[Saved entries]
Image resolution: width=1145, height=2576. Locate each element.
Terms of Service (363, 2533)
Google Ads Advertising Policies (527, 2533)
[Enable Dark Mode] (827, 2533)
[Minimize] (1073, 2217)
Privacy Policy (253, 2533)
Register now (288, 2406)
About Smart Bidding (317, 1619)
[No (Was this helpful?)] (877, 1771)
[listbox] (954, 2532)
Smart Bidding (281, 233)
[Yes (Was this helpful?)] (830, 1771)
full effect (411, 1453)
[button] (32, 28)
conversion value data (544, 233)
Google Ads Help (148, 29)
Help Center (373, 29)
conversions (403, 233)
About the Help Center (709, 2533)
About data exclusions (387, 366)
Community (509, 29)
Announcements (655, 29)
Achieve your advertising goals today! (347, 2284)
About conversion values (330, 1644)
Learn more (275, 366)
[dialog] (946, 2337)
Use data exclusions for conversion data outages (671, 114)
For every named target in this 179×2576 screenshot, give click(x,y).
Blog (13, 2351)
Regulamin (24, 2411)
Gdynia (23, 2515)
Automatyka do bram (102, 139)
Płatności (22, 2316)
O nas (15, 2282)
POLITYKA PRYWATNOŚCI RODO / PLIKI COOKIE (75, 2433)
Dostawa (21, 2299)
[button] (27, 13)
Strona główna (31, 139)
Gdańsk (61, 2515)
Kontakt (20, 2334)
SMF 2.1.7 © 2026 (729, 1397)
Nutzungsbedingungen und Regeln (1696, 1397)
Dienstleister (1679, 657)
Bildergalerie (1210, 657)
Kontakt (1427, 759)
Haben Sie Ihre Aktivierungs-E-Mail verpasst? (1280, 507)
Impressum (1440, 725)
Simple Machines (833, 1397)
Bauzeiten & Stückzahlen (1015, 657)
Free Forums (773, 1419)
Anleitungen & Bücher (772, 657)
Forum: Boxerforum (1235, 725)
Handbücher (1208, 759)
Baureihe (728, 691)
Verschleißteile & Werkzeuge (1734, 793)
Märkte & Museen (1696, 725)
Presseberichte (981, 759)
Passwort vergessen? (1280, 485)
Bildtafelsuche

REQUIRED WORK
Exactly and only the lines from the line containing "Baureihe (728, 691)" through the final line of the records above must be returned.

WRITTEN ANSWER
Baureihe (728, 691)
Verschleißteile & Werkzeuge (1734, 793)
Märkte & Museen (1696, 725)
Presseberichte (981, 759)
Passwort vergessen? (1280, 485)
Bildtafelsuche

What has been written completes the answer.